For the first few weeks check employees’ work, but then let them own the responsibility. Delegating work to the team means you’ll have more time to complete other interesting or higher level work. More importantly, it gives promising employees the chance to show their work and fully own their accomplishments.
3. Encourage initiative
Push your team to seek out their own solutions before bubbling up problems. If they want to become leaders, employees need to be able to think critically about questions and brainstorm answers, and managers can foster an environment that encourages this type of initiative.
Motivate employees to learn on their own as well. Share articles and studies about the industry, and have employees do the same. Host team talks about different topics and assigns different employees to lead the discussion each week.
4. Let employees fail
It’s the only way they will truly learn. Only by learning, experimenting, and sometimes faltering do employees get better and become leaders. When people on your team do make mistakes, take time to sit with them and talk through the experience. What went wrong? What would they do differently? What do they know now that they didn’t know before?
No manager reached their position with a flawless record; a person’s stumbles along the way are what shape their character in the future. It can be tempting to try to protect employees from failing but ultimately doing so hurts their growth.
5. Offer feedback constantly
If possible, meet with each direct report every week to touch base. Talk about what they’re working on, how they’re feeling, and then offer feedback on their performance. Positive or negative, feedback is the best way to help employees grow and thrive as leaders in an organization.

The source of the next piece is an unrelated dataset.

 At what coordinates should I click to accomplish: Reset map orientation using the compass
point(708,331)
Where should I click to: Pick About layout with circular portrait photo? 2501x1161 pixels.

If an employee is doing well, push them out of their comfort zone to do better. If they’re struggling, tell them specifically how they could improve, and then work with them on strategies for getting back on track.
Give high-potential employees specific advice about how they’re working with other members of the team, and give them advice on how to best manage their relationships with their peers. Work through hypothetical management scenarios and discuss how they would handle them.